Use only dried lavender flowers packaged for edible purposes or fresh lavender flowers that you know have not been treated with any chemicals. Rinse and dry fresh lavender before using for cooking. The flavor of lavender flowers and leaves intensify when dried, so use only 1/3 the amount of dried lavender to fresh. Store dried lavender in an airtight container.
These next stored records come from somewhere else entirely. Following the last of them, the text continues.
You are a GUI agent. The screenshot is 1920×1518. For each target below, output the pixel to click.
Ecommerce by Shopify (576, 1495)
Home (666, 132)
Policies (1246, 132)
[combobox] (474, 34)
Preheat oven to 325 degrees. In a large bowl, cream together the butter, sugar, vanilla and lavender with an electric mixer. Mix until light and fluffy, about 3 minutes. Add flour and salt; beat until blended. Knead the dough on a flat surface until smooth. Spray a shortbread mold lightly with vegetable oil cooking spray. Press the dough into the shortbread mold. Prick the surface of the shortbread with a fork. Bake for 30-35 minutes, until just lightly golden brown. Cool in the pan for about 10 minutes. Loosen the edges very carefully with a knife and then turn over onto flat surface. (I like to use a very large plate or baking sheet, hold it firmly against the top of the shortbread pan and flip them both over together.) Following the design on the shortbread, cut into pieces while still warm. Cool and store in a sealed container.
|Brown Bag shortbread mold|
After mixing and kneading dough, flatten it into a square and wrap in plastic. Chill until firm. On a floured board, roll or pat out the square to a thickness of 1/2-inch. Cut the dough into cookie-size squares. Transfer to baking sheet covered with parchment paper, spacing cookies about 1 inch apart. Prick each cookie several times with a fork. Bake 20 to 25 minutes until pale golden – do not brown completely. Cool slightly, then transfer to a rack. Store in a sealed container.